# Abandoned Home, Cambridgeshire



## UrbanVisitor (Jul 15, 2013)

Hi All,

So we decided to visit a place I've driven passed a number of times, set off the road and wildly overgrown. The house was well and truly boarded, so I couldn't unfortunately have a look inside but the outside alone gives you an idea of the length of time no-one has resided here. Enjoy. Visit the full album on Flickr.




Abandoned House, Fenstanton by urbanvisitor, on Flickr




Abandoned House, Fenstanton by urbanvisitor, on Flickr




Abandoned House, Fenstanton by urbanvisitor, on Flickr




Abandoned House, Fenstanton by urbanvisitor, on Flickr




Abandoned House, Fenstanton by urbanvisitor, on Flickr




Abandoned House, Fenstanton by urbanvisitor, on Flickr


----------



## flyboys90 (Jul 15, 2013)

Any chance of getting inside?


----------



## steve2109 (Jul 15, 2013)

Tried this last year and got the same result as you &#55357;&#56862; looks like its still sealed tight


----------



## UrbanVisitor (Jul 15, 2013)

flyboys90 said:


> Any chance of getting inside?



Afraid not, securely boarded.


----------



## UE-OMJ (Jul 15, 2013)

Shame, I've been there too and failed. We're all hoping for something special inside


----------



## Mars Lander (Sep 2, 2013)

Looks a real interesting place this and great set of images you have of it so far


----------



## Stealthstar79 (Sep 2, 2013)

That's an impressive looking house!
Look forward to a future internal report


----------



## mathewdwilson1 (Nov 2, 2013)

I actually grew up in St Ives, the next town along from Fenstanton and had a look into the history of this house. 

It's actually not as old as you might expect having been built around the 1890's by the Odams family, who owned a brewery in the village of Fenstanton . It is of quite basic construction, but was made to look very grand and decadent. 
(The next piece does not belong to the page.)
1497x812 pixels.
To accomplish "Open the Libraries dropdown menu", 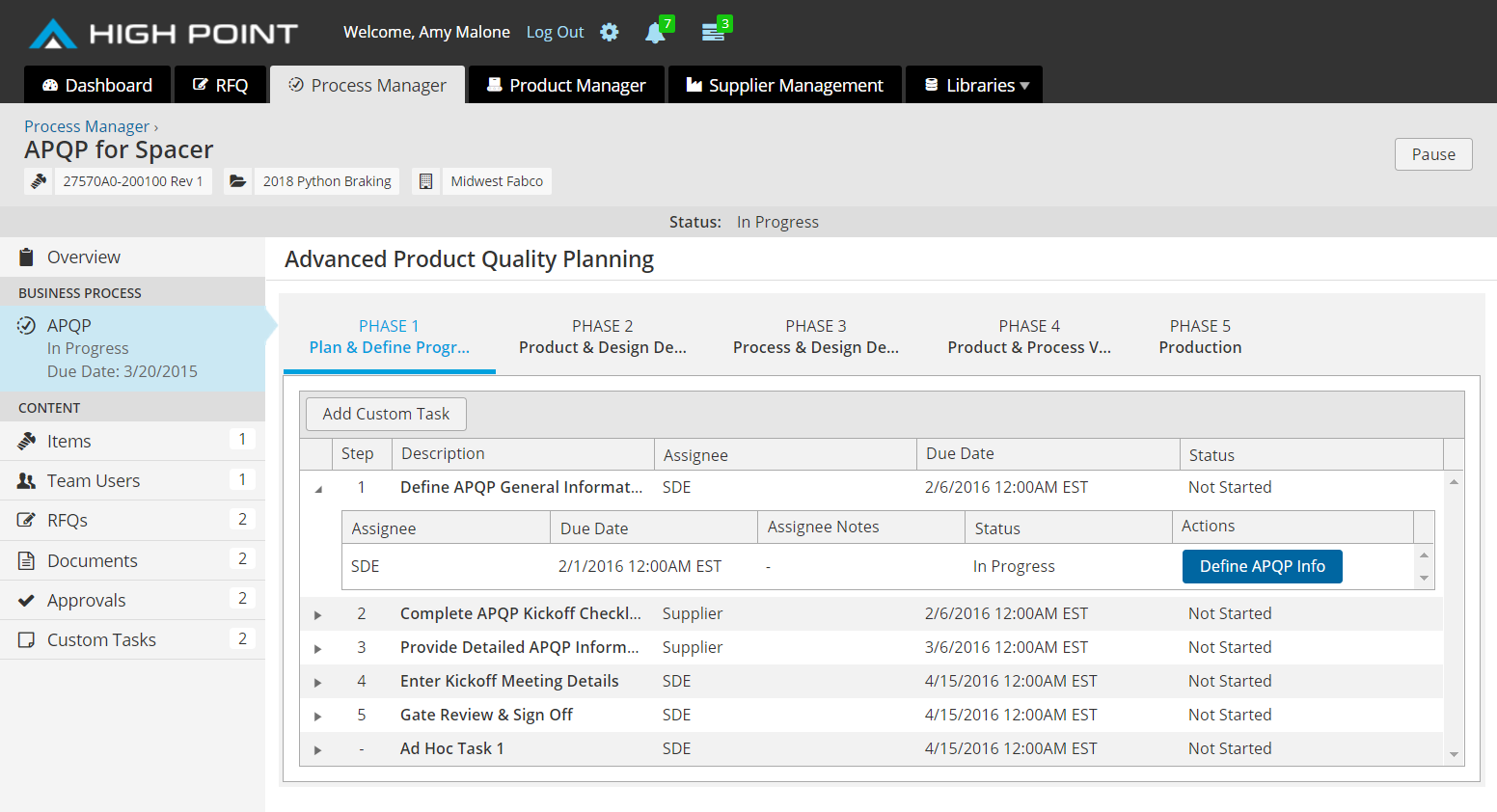I will 975,86.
The last owner was a gentleman named Derek Lambe, who was a research and development engineer for Perkins Engine's, based in Peterborough. According to a local chap, he was a friendly but reclusive gentleman who reportedly filled every room of the house with engine parts and, oddly, old fridges (presumably for extra storage!).

Until he passed away in 2007, the grounds of the house were filled up with various motor vehicles and machinery - I specifically remember a stash of old Hillman classics that were left rotting in the front part of the gardens.

The house has been empty for the past six years since Mr Lambe passed away, and I believe it is currently owned by his children who live up North. An application has been rejected by the council to demolish the building in recent years, on the grounds that any other structure would not fit in with the local area (a rather nice Georgian villa is located right next door). 

I was advised that the property suffered a catastrophic water leak a few years ago, which has basically gutted the inside. That coupled with the reported lack of proper foundations and the mild subsidence, i'm not convinved it will be standing for that many more years. 

I do have a photo of the house from circa 1930 that shows it in all it's splendour, which I will upload to the site.

Hope this was of interest to some people!


----------



## UE-OMJ (Nov 2, 2013)

Thanks for that update.


----------